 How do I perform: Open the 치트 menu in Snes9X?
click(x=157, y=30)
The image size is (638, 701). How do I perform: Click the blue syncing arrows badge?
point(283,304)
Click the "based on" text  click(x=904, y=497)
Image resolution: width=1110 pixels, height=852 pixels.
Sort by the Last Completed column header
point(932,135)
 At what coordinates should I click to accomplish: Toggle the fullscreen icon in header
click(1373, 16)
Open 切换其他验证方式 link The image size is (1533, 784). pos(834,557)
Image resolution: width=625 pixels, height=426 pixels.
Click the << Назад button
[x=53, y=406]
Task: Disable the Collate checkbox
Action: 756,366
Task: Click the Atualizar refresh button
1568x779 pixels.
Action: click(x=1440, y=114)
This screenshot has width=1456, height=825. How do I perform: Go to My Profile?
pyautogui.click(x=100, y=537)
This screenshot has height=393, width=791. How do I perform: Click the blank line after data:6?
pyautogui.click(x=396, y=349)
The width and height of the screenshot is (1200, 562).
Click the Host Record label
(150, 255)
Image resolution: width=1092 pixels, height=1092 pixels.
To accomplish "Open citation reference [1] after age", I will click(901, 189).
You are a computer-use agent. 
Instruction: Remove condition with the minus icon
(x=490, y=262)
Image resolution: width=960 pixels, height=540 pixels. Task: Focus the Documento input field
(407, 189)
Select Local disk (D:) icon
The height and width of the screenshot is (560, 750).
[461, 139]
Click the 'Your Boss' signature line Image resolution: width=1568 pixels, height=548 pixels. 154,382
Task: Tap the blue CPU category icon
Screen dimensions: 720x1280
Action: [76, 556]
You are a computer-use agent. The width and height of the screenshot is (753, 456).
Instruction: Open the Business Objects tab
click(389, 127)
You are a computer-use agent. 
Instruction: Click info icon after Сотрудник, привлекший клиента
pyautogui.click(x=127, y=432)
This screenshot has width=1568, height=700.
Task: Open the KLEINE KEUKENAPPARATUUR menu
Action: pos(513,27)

WRITTEN EXERCISE. Identify each line above that contains the string "menu", and copy every such line in full. Case counts, so match only that exact capitalization.

REPLY.
 How do I perform: Open the 치트 menu in Snes9X?
Task: Open the KLEINE KEUKENAPPARATUUR menu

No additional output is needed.